For centuries, humans have been arguing about ethics and
morals. Is it ethical to steal a loaf of bread to feed your starving children? If
you find ten quid on the sidewalk, is it moral to keep it for yourself?
Luckily, in 1725, Scottish Enlightenment scholar Frances Hutcheson came up with
a foolproof way to measure the morality of your actions. In true Enlightenment
fashion, Hutcheson applied rational thinking to a topic that has traditionally
relied on emotion or religion. He actually created several mathematical
formulas that, when applied, could show whether an action is more or less
moral. For instance, take one of his simpler equations:
B=M/A
Hutcheson says that B stands for Benevolence (how virtuous someone is), M stands for Moment of Good
(the positive action you perform), and A stands for Ability (how able someone is to perform a positive action).

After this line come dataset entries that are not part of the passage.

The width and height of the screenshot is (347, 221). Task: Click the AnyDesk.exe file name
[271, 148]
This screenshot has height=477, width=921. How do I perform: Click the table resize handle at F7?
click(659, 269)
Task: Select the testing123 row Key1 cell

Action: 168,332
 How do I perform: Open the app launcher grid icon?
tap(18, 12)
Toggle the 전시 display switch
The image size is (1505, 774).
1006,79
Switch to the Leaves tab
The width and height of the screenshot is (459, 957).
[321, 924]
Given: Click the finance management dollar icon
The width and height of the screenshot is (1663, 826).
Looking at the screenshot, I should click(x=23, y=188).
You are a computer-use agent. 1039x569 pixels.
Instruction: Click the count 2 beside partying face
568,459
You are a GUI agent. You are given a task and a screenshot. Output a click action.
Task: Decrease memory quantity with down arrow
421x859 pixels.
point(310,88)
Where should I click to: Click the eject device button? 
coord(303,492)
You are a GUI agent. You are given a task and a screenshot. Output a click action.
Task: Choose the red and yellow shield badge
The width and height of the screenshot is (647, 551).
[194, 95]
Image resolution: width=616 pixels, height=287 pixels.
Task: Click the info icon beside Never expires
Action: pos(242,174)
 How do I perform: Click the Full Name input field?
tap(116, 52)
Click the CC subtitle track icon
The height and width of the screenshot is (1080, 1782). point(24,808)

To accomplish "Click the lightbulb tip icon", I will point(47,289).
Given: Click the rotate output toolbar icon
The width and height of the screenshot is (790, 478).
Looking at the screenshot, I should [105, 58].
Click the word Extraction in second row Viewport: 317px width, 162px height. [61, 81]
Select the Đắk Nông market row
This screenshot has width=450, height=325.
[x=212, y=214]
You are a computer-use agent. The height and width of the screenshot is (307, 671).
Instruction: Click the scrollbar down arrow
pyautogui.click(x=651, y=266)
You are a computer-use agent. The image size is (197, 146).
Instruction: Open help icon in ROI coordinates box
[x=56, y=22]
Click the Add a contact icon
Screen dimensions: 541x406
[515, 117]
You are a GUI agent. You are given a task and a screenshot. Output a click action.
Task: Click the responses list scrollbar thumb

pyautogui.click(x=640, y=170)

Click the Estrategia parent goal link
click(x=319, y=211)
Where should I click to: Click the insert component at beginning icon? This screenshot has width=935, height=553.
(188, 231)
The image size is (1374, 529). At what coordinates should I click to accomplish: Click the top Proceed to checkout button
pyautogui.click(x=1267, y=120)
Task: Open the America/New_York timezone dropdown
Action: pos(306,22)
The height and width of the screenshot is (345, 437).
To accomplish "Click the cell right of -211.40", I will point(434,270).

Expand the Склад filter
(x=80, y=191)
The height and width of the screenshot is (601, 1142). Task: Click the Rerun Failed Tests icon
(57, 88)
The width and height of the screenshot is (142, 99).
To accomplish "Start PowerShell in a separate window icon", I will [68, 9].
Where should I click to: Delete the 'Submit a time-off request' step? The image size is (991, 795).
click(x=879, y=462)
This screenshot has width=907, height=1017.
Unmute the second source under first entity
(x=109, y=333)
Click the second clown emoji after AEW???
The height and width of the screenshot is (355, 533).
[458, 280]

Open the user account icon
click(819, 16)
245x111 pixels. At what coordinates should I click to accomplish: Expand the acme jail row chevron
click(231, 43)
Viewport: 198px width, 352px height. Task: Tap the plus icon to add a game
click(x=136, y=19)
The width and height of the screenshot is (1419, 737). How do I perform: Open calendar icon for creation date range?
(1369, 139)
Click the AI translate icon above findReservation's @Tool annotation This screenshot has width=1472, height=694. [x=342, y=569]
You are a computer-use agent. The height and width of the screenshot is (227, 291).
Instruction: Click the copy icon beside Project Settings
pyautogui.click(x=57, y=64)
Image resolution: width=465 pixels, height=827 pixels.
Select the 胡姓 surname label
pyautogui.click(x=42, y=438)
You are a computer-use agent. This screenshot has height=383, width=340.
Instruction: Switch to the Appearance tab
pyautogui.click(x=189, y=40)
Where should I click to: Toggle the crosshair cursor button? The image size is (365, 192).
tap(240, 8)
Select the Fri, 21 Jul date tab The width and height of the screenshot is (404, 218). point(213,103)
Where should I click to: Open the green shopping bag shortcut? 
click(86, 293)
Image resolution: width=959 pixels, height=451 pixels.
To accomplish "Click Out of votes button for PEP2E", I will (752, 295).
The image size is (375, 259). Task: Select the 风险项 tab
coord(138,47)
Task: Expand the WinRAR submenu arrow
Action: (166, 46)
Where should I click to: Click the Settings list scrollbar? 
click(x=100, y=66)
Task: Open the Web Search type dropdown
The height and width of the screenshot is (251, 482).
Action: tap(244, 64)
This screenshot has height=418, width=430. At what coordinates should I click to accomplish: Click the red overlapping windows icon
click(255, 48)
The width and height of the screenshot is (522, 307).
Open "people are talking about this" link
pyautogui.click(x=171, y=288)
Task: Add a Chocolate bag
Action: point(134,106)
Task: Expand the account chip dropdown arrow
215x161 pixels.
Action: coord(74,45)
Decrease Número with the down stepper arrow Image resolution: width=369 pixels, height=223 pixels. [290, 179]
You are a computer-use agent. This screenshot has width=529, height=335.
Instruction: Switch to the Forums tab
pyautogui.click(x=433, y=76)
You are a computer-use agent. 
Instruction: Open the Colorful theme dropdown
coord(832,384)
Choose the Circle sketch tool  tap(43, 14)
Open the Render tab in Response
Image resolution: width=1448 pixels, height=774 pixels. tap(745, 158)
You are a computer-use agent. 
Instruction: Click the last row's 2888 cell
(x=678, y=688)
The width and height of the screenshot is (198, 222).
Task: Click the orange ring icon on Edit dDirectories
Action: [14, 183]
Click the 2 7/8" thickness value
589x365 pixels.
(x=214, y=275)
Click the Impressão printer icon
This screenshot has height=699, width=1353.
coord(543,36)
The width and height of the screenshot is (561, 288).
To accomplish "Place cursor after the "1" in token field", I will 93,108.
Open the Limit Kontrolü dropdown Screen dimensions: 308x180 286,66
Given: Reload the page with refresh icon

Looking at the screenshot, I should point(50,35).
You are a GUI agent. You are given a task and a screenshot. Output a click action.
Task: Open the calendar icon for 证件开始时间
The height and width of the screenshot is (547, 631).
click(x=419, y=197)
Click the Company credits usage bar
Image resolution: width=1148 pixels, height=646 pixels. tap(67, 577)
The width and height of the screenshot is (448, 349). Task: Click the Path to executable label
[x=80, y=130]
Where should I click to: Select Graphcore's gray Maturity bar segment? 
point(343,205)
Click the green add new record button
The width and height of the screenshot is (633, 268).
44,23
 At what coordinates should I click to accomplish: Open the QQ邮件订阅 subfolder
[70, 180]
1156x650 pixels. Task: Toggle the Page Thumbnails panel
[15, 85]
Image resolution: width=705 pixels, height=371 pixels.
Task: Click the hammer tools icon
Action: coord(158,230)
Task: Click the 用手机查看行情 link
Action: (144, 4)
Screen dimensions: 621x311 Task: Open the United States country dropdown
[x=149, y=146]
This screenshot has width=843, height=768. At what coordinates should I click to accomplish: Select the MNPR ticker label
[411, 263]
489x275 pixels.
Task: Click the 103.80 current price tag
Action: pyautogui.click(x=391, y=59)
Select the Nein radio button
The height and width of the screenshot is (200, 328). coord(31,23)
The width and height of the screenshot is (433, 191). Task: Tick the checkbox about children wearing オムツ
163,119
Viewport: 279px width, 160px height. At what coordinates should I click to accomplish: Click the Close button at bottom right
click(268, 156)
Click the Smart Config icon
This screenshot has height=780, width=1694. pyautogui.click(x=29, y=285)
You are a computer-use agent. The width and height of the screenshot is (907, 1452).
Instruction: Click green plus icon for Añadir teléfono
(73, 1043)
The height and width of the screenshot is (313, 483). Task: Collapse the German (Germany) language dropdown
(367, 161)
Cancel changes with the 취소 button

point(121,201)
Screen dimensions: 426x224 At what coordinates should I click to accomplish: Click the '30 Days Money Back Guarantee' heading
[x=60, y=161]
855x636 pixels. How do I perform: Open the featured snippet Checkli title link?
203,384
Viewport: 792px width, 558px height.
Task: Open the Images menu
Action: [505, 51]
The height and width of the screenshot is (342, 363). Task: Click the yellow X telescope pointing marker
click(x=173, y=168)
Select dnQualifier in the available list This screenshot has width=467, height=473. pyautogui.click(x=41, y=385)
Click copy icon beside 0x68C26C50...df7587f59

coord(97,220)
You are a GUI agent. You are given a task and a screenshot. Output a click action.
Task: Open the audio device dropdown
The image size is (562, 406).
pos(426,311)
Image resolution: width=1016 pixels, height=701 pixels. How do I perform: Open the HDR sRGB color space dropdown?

Therefore, in Hutcheson’s equation, benevolence or virtue is equal to the
moment of good divided by a person’s ability to perform a good deed. That means
that if a person’s ability is greater than the moment of good (for instance, if
a millionaire gives only 20 pounds to charity), then the virtue of the moment
is fractional. Hutcheson’s formula does make sense. We do congratulate people
who give more than their ability may allow (such as someone who works a full
day at the office and then also volunteers at a soup kitchen), and shake our
heads at those who don’t perform to the fullness of their ability. However, the
modern reader may easily find issue with Hutcheson’s approach. People and
situations are so many and diverse; can a standardized formula really assert
something as ambiguous as morality? If you’re in this camp, keep reading.
Hutcheson’s formulas do get more complicated.
Hutcheson continues by adding another factor into his math:
self-interest. He notes that some benevolent actions may actually be
advantageous to the do-gooder, while others have the potential to harm the
person performing the action. For these scenarios, Hutcheson creates two new
formulas. First:
B=(M-I)/A
This equation is similar to the first, only it represents an
action that may benefit the person performing it. In this case, Hutcheson
subtracts I, or self-interest, from the moment of good, in order to “find the
true Effect of Benevolence, or Virtue”. This means that an action will be less
virtuous if it provides too many advantages to its performer. For example, if a
student brings their teacher an apple to try to get a better grade in class,
this action is less virtuous. On the other hand, Hutcheson also provides a
formula for “laborious, painful, dangerous, or expensive Virtue”:
B=(M+I)/A
This represents an action which not only does not benefit
the performer, but that is even potentially destructive. In this way,
self-interest is contrary to benevolence, such as when a person donates their
winter coat to a homeless person. Self-interest would dictate that the person
should keep the coat to warm themselves, while benevolence says the opposite:
give the coat away to someone less fortunate. In this equation, self-interest
is added to the moment of good, and increases the virtue of the action.
Interestingly, even in Hutcheson’s rational, scientific
approach, we can still see traces of emotion and religion. Even the language he
uses—virtue, benevolence—is
reminiscent of biblical lessons on morality. Studying theories like Hutcheson’s
can show us a mixture of two great ideals in Scotland: religious and scientific
enlightenment. We’ve seen Hutcheson take a conventionally religious experiment
and modernize it into a mathematical experiment. But we may still be left with
questions that can’t be answered with a simple experiment. This raises some
questions: how far were the Enlightenment scholars from their religion? And how
much did they actually lean on their religious teachings in order to
scientifically advance Scotland?
Hutcheson’s ideas and equations can be found in the
Innerpeffray Library’s copy of An Inquiry
into the Original of our Ideas of Beauty and Virtue, pages 168-170.